**Work required:** Substitute "overview map" for "minimap" in the part of the data entries that opens with the line containing "Go back from" and closes with the line containing "Select the SE heading on the compass", and give only those lines back with everything else unchanged.

[Data entries]
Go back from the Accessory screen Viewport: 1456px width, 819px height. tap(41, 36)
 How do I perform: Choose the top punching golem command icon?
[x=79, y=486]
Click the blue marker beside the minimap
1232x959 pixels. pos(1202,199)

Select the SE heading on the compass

* * *

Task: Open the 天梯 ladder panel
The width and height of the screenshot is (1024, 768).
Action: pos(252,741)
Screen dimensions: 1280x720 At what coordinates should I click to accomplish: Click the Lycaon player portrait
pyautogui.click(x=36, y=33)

**Task output:**
Go back from the Accessory screen Viewport: 1456px width, 819px height. tap(41, 36)
 How do I perform: Choose the top punching golem command icon?
[x=79, y=486]
Click the blue marker beside the overview map
1232x959 pixels. pos(1202,199)

Select the SE heading on the compass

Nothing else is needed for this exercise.